A Belene, c’est une école de 700 élèves qui a fait l’objet d’un tel contrat l’été 2006. Les mêmes travaux ont été réalisé mais toutes les fenêtres ont été remplacées et un système automatisé (et relié par satellite à la firme installatrice) de suivi de la température et contrôle des chaudières a été installé. L’objectif est d’atteindre à la fin des travaux une consommation de 82 kWh/m²/an, ce qui est peu (surtout pour un vieux bâtiment).

Le Danube pour vous apaiser

Un résultat garanti

Une notion importante ici est la notion de résultat garanti pour la ville. C'est-à-dire que les deux parties se sont mises d’accords au début sur un taux d’économies d’énergie minimum à réaliser à travers les travaux. Par exemple, dans l’école concernée à Lom, la firme avait garanti 52 % d’économies d’énergie. L’école était donc assurée de ne pas payer plus de 48 % (en énergie) de son ancienne facture. Si tel était le cas, la firme aurait dû payer la différence.
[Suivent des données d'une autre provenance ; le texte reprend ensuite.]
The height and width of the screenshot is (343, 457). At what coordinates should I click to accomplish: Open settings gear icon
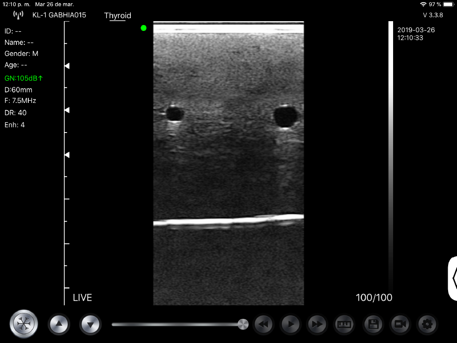point(427,325)
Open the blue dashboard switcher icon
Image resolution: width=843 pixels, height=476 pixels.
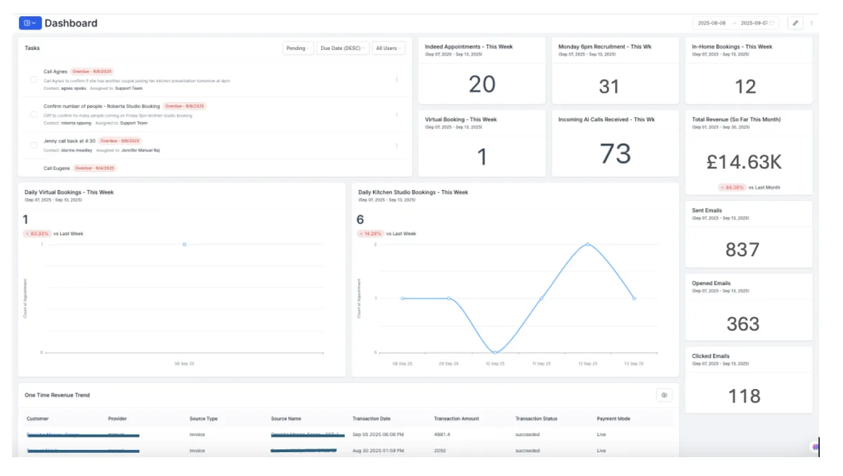tap(30, 23)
Dans un autre sens, l’objectif visé (l’estimation qui servait de base au contrat) était de 56 % d’économie d’énergie. Si cet objectif était dépassé, la ville s’engageait à verser le surplus d’économie à la firme. Ces transferts d’argent sont décidés lors des réunions d’une commission comprenant des membres des deux parties. A Belene, la firme a reçu un petit bonus en 2007 alors qu’à Lom, les résultats attendus ont été juste atteints.

Pour ajuster l’ampleur des travaux à réaliser, essayer d’optimiser ses bénéfices et pour permettre à la commission de prendre ses décisions, la firme contractante suit pendant la durée du contrat la consommation réelle du bâtiment avec l’aide d’experts de la ville.
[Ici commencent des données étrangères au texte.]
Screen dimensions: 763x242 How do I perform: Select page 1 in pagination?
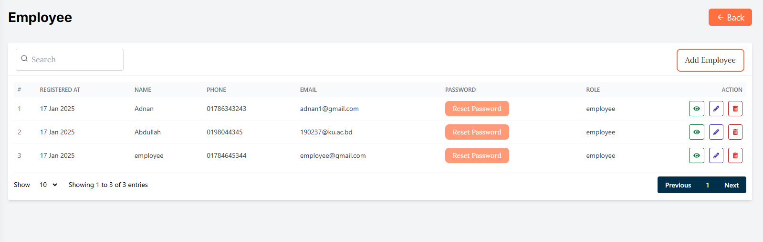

Ancienne chaudière / nouvelle chaudière : qui est qui ?

Un contrat difficile à négocier qui a aussi ses limites

Vous l’aurez compris, l’estimation des économies d’énergies (et d’argent) constitue un enjeu crucial du contrat. Celle-ci est réalisée à la suite d’un audit énergétique réalisé en général par la firme contractante (ici ENEMONA). Mais comme l’ampleur de ses bénéfices dépend de cette estimation, elle ne doit pas être seule à réaliser l’audit. Ainsi, en général, des experts de la ville suivent cet audit de près afin de s’assurer de son impartialité. C’était le cas à Belene.
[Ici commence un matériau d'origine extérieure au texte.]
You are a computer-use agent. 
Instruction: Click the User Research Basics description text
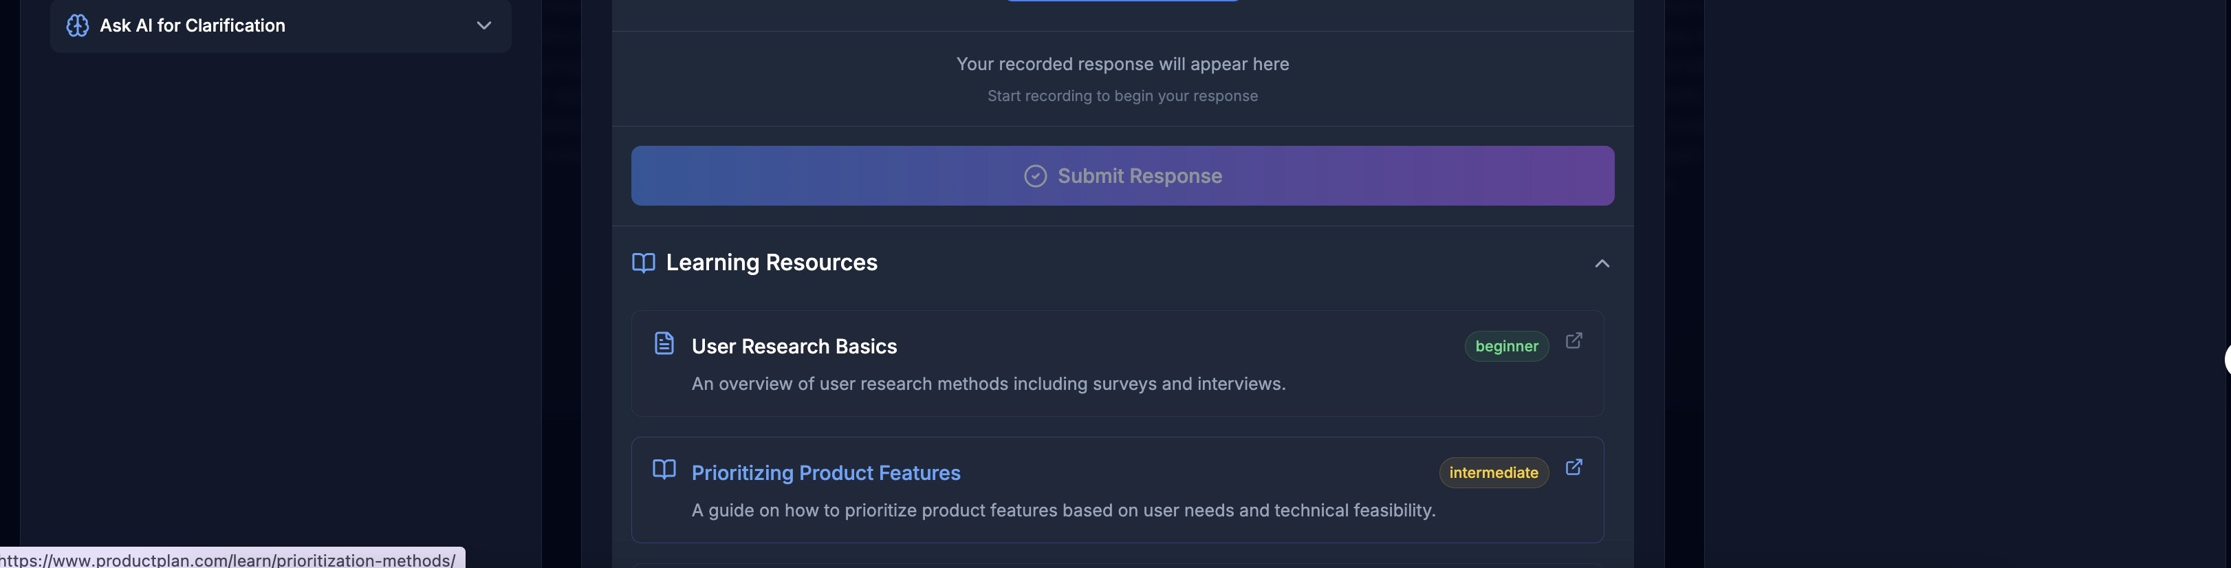click(988, 384)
Le contrat a aussi ses limites en terme d’efficacité énergétique. Par exemple, à Lom, la firme souhaitait un contrat relativement court, ce qui a eu pour conséquence de limiter l’investissement de départ. Résultat : toutes les fenêtres n’ont pas été changées. Et cet investissement manquant ne sera pas réalisé de si tôt.

Une autre limite de taille est qu’il n’existe pas de législation (du moins en Bulgarie) qui encadre ce type de contrat scellant un partenariat public/privé. Or la ville n’est souvent pas suffisamment armée pour les négociations. Pour cela, il existe des experts en partenariat de ce type (de cabinets privés) mais ils sont très peu nombreux dans ce pays et c’est très cher. Nous avons eu la chance d’assister à une séance de négociation de ce type à Lom pour un projet relativement important de rénovation et de construction d’un réseau de chauffage à distance avec chaudière à paille. C’était en bulgare mais nous avons pu suivre le débat qui fut très intense. Lom était ce jour bien armé. La séance n’a pas abouti et a été reconduite…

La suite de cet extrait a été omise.